自社が大切にすべき“当たり前”を定義し、ぶれることなく貫いて社員を導くトップの姿に学ぶ。
【提言】「始める勇気」と「続ける根気」で打算を排して取り組む
NPO法人日本を美しくする会 相談役 鍵山秀三郎氏
生来、私は口下手で、1日中、誰とも口をきかずに済むならそうしていたいと思うほど、実は無口な男です。昔から、他人様の前でお話しするのは苦手なのですが、いまからちょうど20年前、私は初めて掃除について講演する機会をいただきました。以来、ありがたいことに同様のご依頼が続いて、2年後の1994年には、講演をもとにした『凡事徹底』という本を出版しました。ご承知のとおり、「凡事徹底」とは「誰にでもできることを誰にもできないほど続ける」といった意味の言葉です。
そのころから現在までの時間は、わが国の経済が「失われた」と表現される時期と、ほぼ重なります。実際、いまだに経済は好転していません。それも停滞といった生やさしい状況ではなく、むしろ悪化しているようにさえ思えます。加えて、老若を問わず人心はますます荒(すさ)み、社会全体が疲弊(ひへい)してしまっている。「凡事徹底」の大切さを1人でも多くの方に認識していただきたいと思い、微力を尽くしてきたつもりですが、残念でなりません。

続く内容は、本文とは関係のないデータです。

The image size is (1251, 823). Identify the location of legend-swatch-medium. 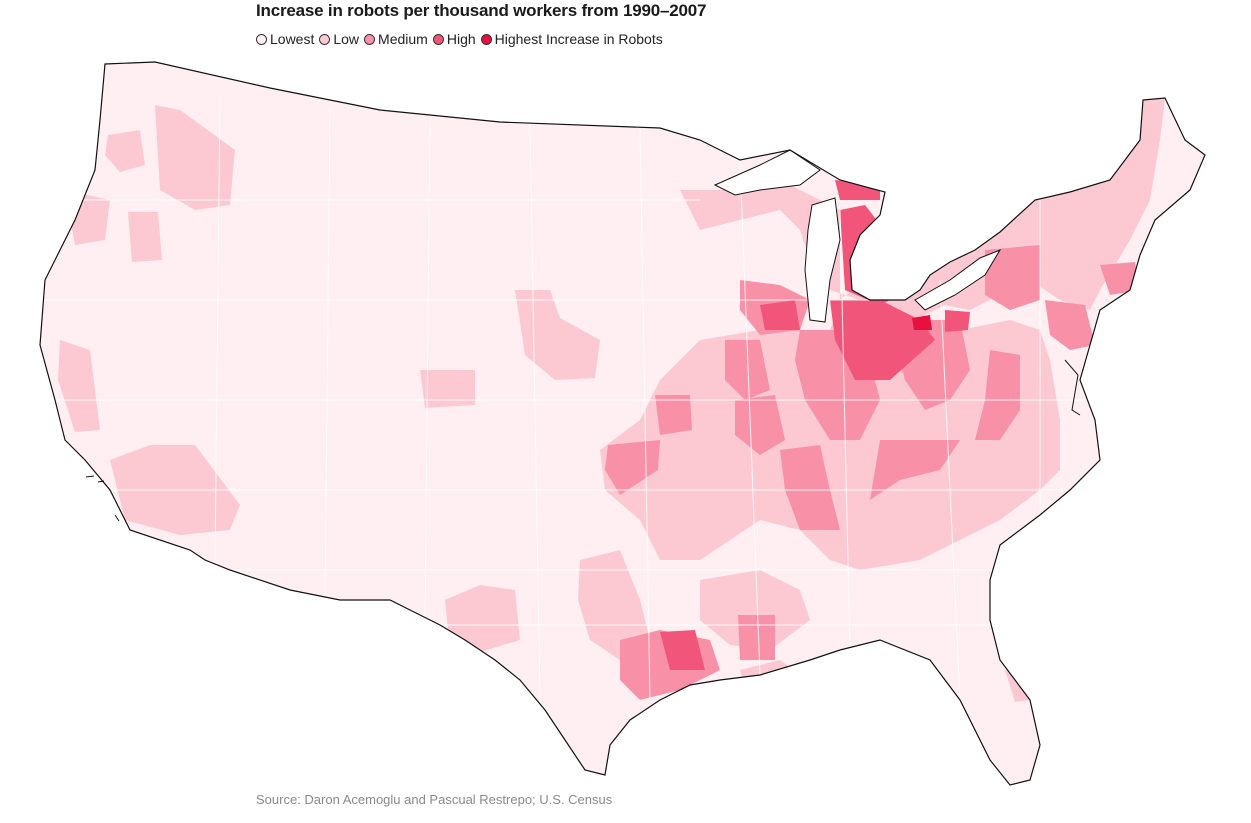
(370, 39).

しかしながら、私は決して悲観していません。社会全体から見れば小さな動きかもしれませんが、「凡事徹底」は着実に浸透しているからです。具体的に言えば、掃除ですね。NPO法人「日本を美しくする会」の活動を通じて、掃除の輪は確実に、全国へと広がっています。現在、国内130、海外4の「掃除に学ぶ会」が活動し、毎年、10万人以上の方々が参加して、地元の学校や駅周辺などの街頭掃除に努めています。
掃除は、人の心を穏やかにします。そして、掃除には様々な学びがある。「凡事徹底」は人を変え、企業を変え、社会を変えるのです。私がそうした信念を抱くのは、現実に多くの人たちが変わっていく姿を目にしてきたからでした。